Santoso dianggap sebagai pelaku utama tindakan teror di sejumlah tempat di Sulawesi. Terlebih, Santoso juga sempat mengakui dan mendukung kelompok radikal ISIS.
Wakil Ketua Komisi III DPR RI, Desmond J Mahesa, menilai, meskipun aparat keamanan telah berhasil menangkap Santoso, namun hal itu tidak menyelesaikan permasalahan terorisme di Indonesia. Bahkan, Desmond mengkhawatirkan dan meminta mewaspadai munculnya 'Santoso-Santoso' yang lain.
''Saya melihatnya tidak selesai juga (permasalahan terorisme di Indonesia), karena akan muncul Santoso-Santoso yang lain,'' ujar Desmond kepada wartawan di Kompleks Parlemen, Senayan, Jakarta Pusat, Selasa (19/7).
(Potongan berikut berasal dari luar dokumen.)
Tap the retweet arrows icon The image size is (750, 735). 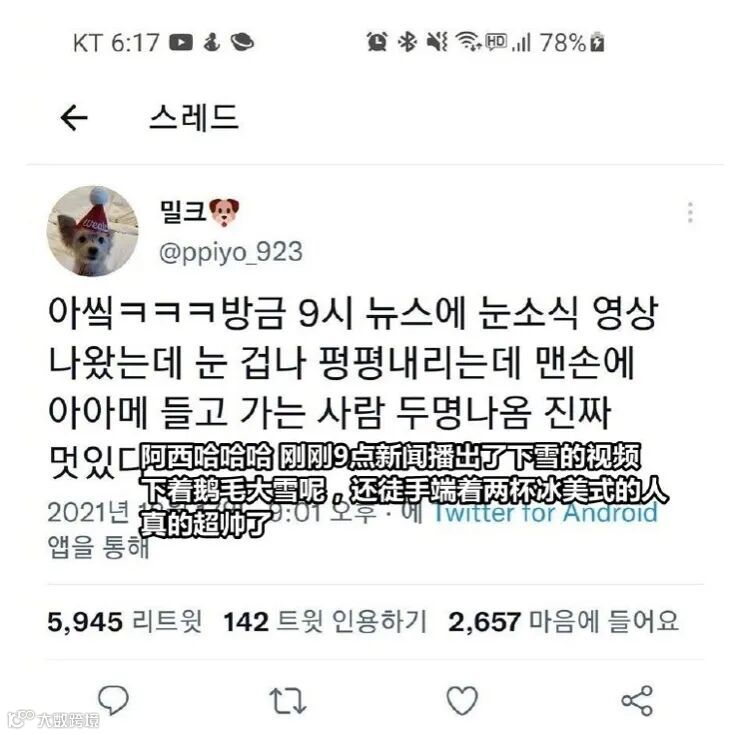287,701
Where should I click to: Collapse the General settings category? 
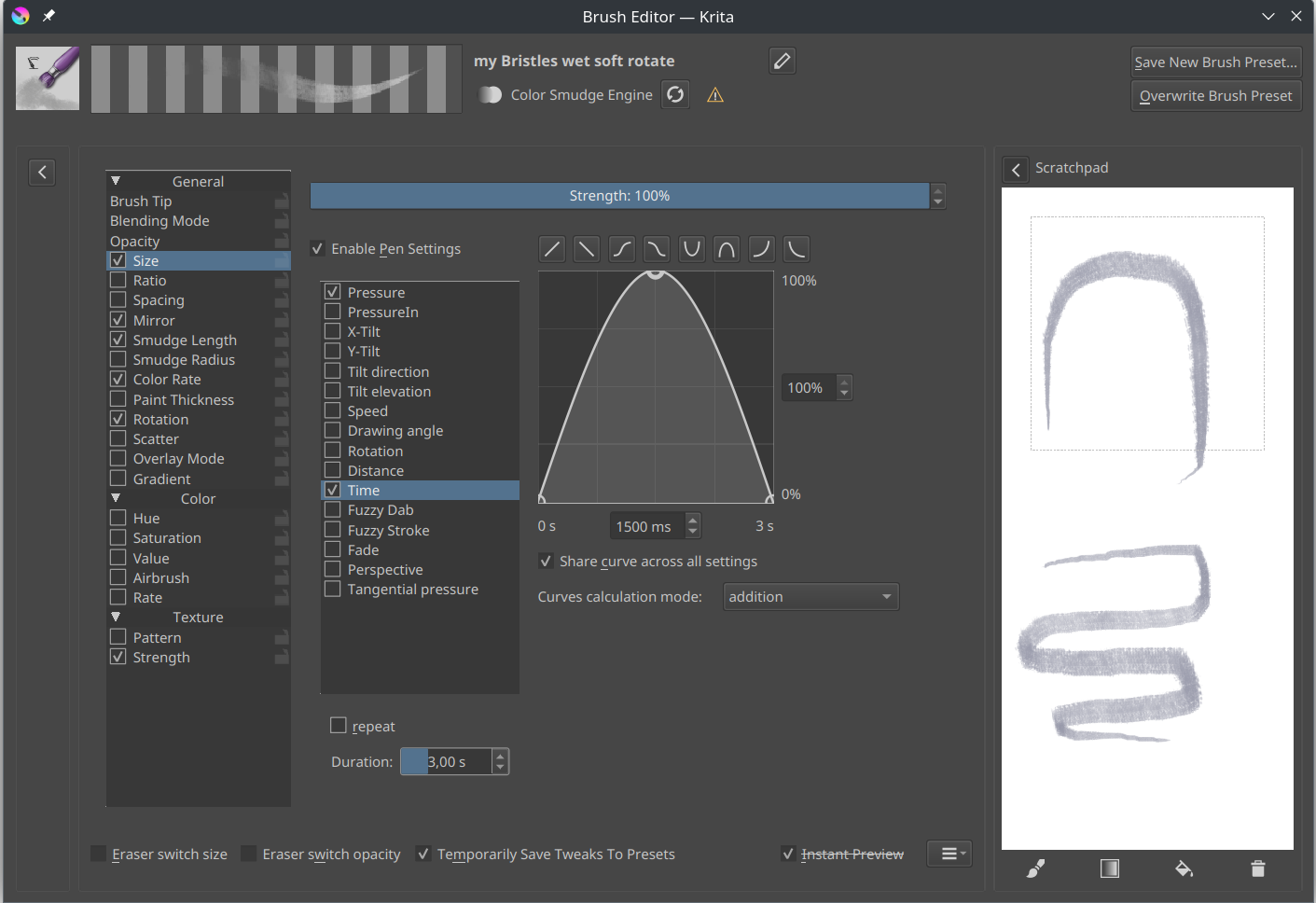(116, 181)
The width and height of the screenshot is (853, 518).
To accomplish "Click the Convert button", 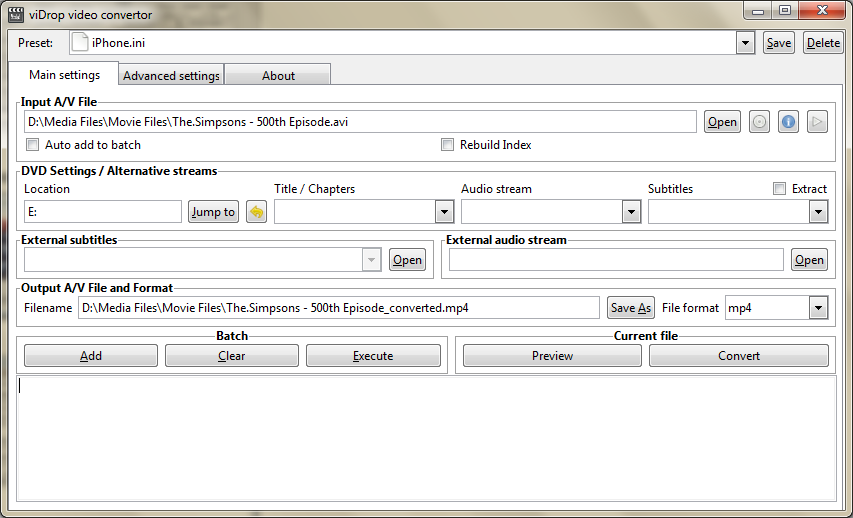I will click(739, 356).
Munculnya 'Santoso-Santoso' lain atau pelaku-pelaku teror, lanjut Desmond, bisa disebabkan adanya penyebaran paham-paham radikal dan rasa ketidakpuasan para pelaku teror tersebut.
''Dengan rasa ketidakpuasan dalam kehidupan, maka akan membuat orang menjadi pragmatis,'' kata politikus Gerindra itu.
Desmon melanjutkan, penanganan para pelaku teror harus dilihat dalam konteks memperhatikan Hak Asasi Manusia (HAM). Teroris, ujar Desmond, harus ditangani secara persuasif.
''Berdasarkan kriminal justice system. Jadi jangan main klaim, jangan hanya memberikan stigma, seperti mem-PKI kan orang,'' ucapnya.